A sus gritos acudieron cuantos la acompañaban, y Aurea quiso hablar, quiso defender a su amado, pero no pudo, se le formó un nudo en la garganta y enmudeció para siempre, retorciendose su cuerpo con horribles convulsiones.
Ángel le dirigió a Domitila sensatas reconvenciones por el escándalo que había producido, pero aquella mujer fanática no le escuchó, ni creyó que la niña conservara su pureza y acto seguido mandó un aviso a la Corte, pidiéndole al padre de Aurea que viniera inmediatamente, y el escándalo fue creciendo de tal modo que Ángel tuvo que huir de la aldea, llorando como un niño, y Aurea, muda, espantada, sufriendo continuamente horribles convulsiones, murió al poco tiempo en brazos de Domitila, cuyo fanatismo religioso labró la infelicidad de Aurea. Ángel también murió al poco tiempo, castigado injustamente, porque el padre de Aurea trabajó en su ruina cuanto pudo para vengarse del seductor de su hija, que en verdad no hubo tal seducción, se esperaban, se encontraron y dieron gracias a Dios al verse, ni más ni menos, su amor fue tan puro que los ángeles envidiaban sus castos amores”.

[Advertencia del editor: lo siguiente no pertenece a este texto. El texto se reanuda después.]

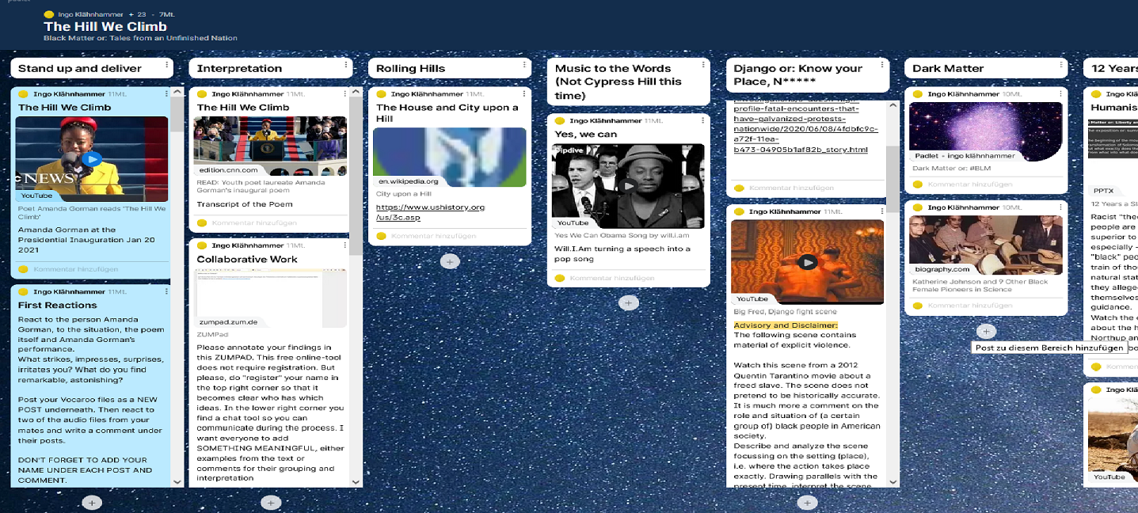Add post under Stand up and deliver column
Screen dimensions: 1138x513
(x=92, y=503)
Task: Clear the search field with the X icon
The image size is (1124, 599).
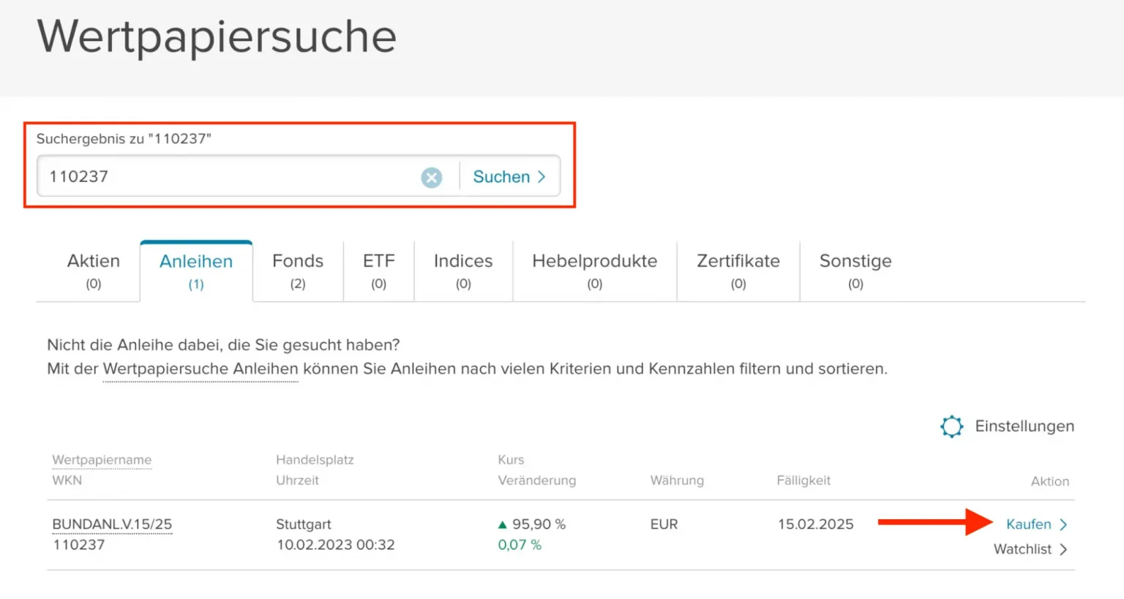Action: 431,177
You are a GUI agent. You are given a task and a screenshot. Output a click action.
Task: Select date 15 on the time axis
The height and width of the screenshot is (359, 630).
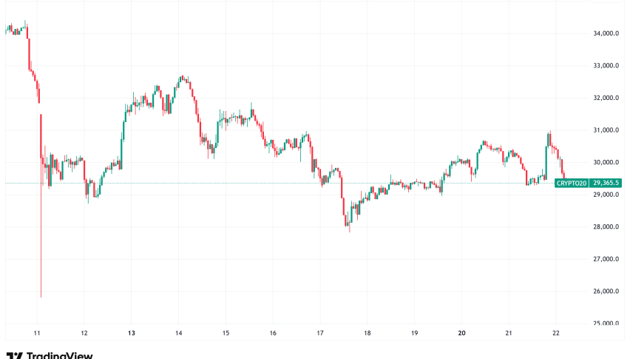tap(226, 333)
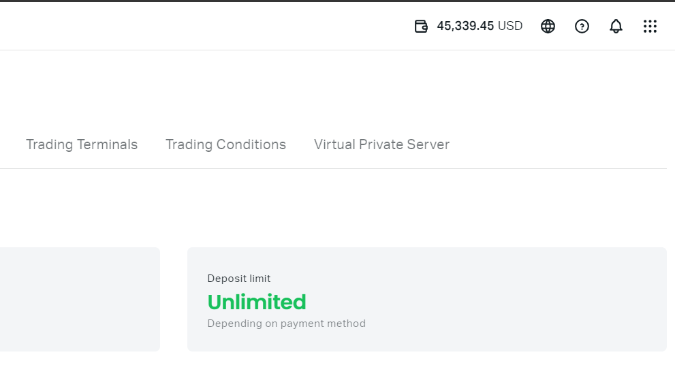Switch to the Trading Terminals tab

[82, 144]
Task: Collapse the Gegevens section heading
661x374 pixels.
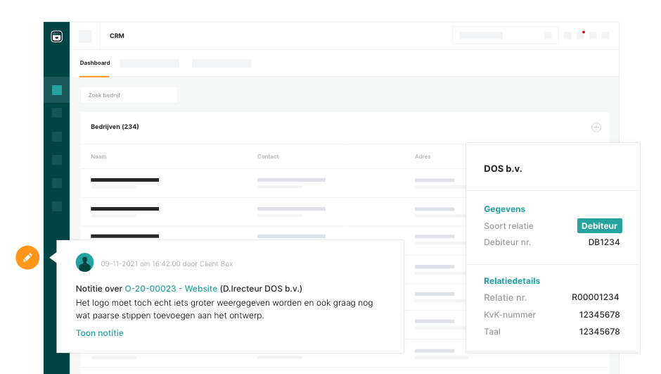Action: tap(504, 209)
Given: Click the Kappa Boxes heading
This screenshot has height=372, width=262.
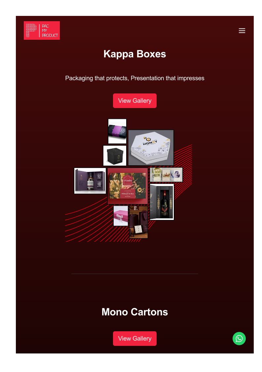Looking at the screenshot, I should click(135, 54).
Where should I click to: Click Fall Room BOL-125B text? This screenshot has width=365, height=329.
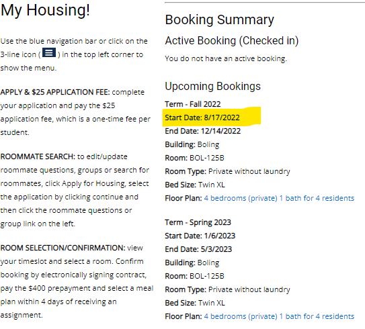(x=195, y=158)
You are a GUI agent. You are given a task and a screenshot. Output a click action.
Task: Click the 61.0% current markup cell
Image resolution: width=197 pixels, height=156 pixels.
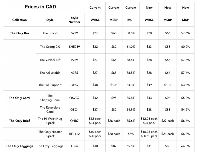tap(131, 47)
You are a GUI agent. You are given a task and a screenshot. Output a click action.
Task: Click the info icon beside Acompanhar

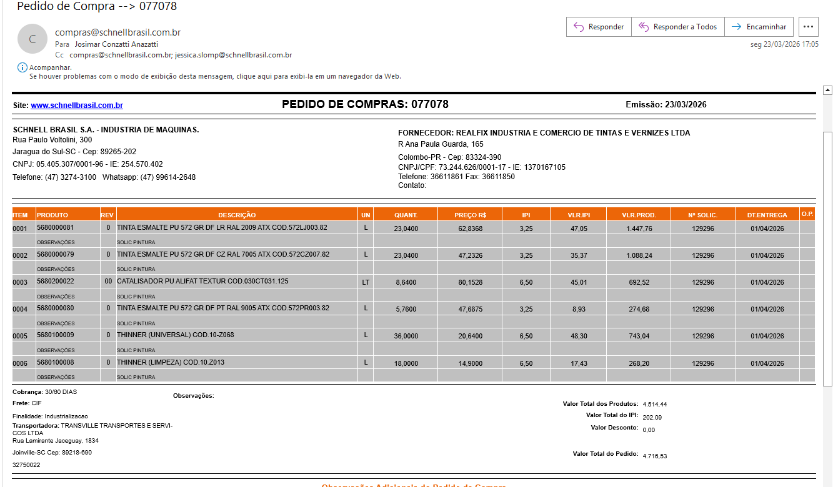pos(22,67)
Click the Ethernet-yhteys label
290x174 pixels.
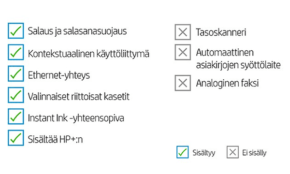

“Al encontrarse en el espacio Aurea y Ángel hicieron el propósito de volver juntos a la Tierra unidos por el más puro de los amores, por los amores maternal y filial. Aurea fue la madre y Ángel su hija, que vino con el firme propósito de enmudecer para sufrir lo que había sufrido su amada siendo él la causa de su espanto por el primer abrazo que le dio, y Domitila, unida a ellos, es el padre del que fue ayer su víctima, el joven cura y el esposo de la niña que tanto amó y perjudicó con su fanatismo religioso. Ángel, el que ayer fue cura y hoy una niña muda, adoraba a su madre, porque era la amada de su corazón desde muchos siglos, pero su padre de hoy le había hecho tan desgraciado en su encarnación anterior, que no pudo destruir, no precisamente el odio, porque los espíritus buenos no saben odiar, pero sí sentía una inexplicable repulsión, le inspiraba espanto, sentía a su lado un malestar profundo. Leal y franco en sus manifestaciones no podía besar a un ser que le había ultrajado y le había calumniado de un modo tan escandaloso, cuando él estaba muy por encima de las flaquezas humanas.

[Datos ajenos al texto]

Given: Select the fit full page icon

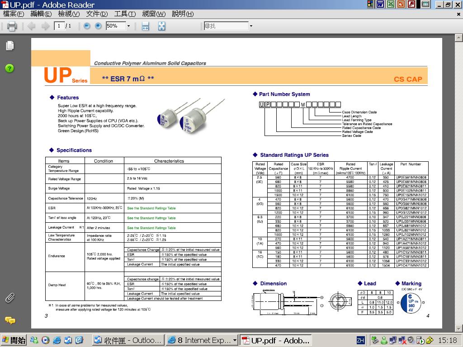Looking at the screenshot, I should click(161, 26).
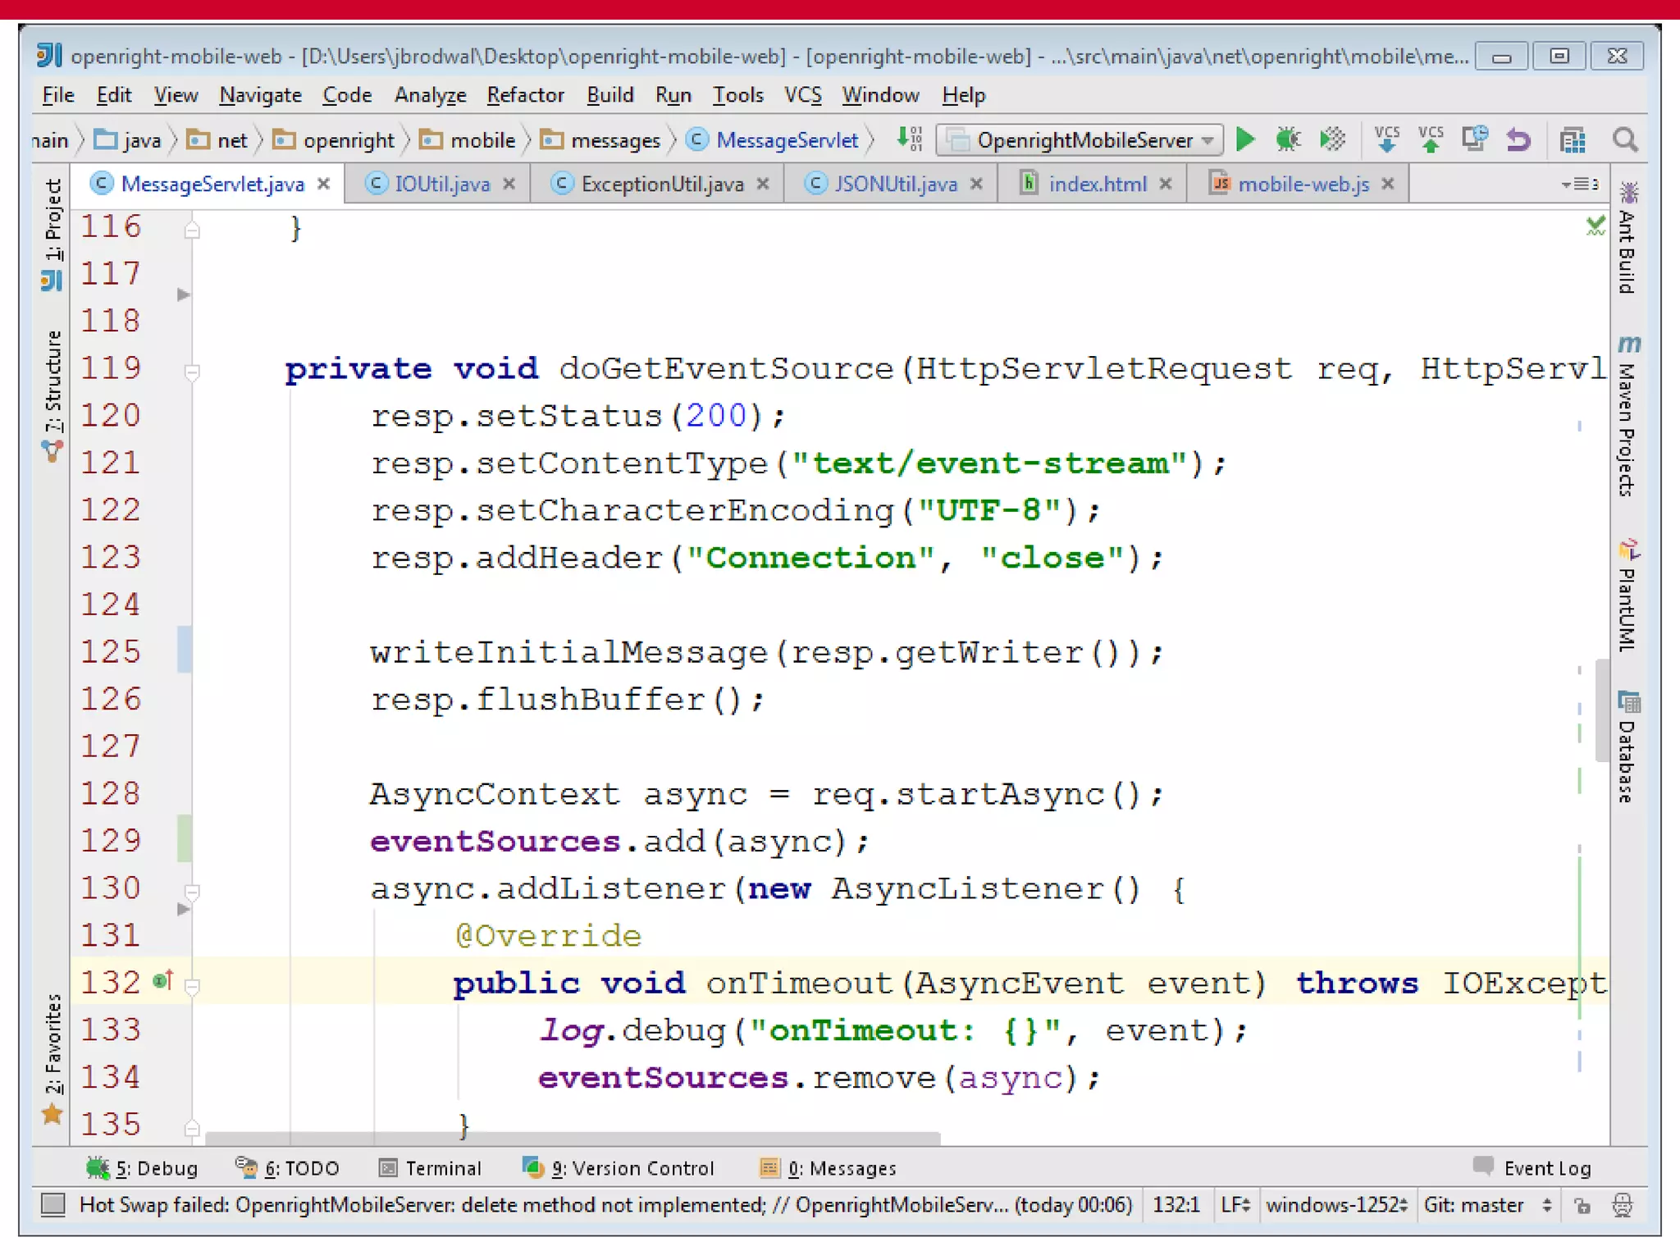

No todos los ensayos de borrar odios tienen un éxito completamente satisfactorio, cuesta mucho olvidar y perdonar a aquellos que han labrado nuestra ruina, se comienza por no quererles hacer ningún mal, pero de esto a sentir por ellos amorosa atracción hay mil mundos de por medio.
Dile a ese padre dolorido que esté tranquilo, que él ha cumplido con su deber paternal, y si ayer pecó fue por exceso de cariño a su niña querida, hoy su fiel compañera. Que siga viviendo como ha vivido, y al volver al espacio estará contento de sí mismo.
Adiós”.
Mucho agradezco la comunicación que he obtenido para consolar a un padre atribulado, porque en verdad es muy triste amar a un hijo y verse rechazado por él.
¡Cuánta enseñanza dan las comunicaciones razonadas de los espíritus!
¡Cuántos velos descorren!
¡Cuántos caminos nos ofrecen para nuestro mejoramiento!
¡Benditas sean las comunicaciones de los espíritus!
¡Benditas sean, cuando nos dicen la verdad de nuestro ayer, cuando nos demuestran que no somos víctimas de la arbitrariedad de unos o de otros, sino que somos nosotros y solamente nosotros los autores de nuestras desdichas y que sólo nosotros alcanzaremos nuestra redención por nuestros sacrificios y nuestra abnegación en bien de nuestros semejantes!.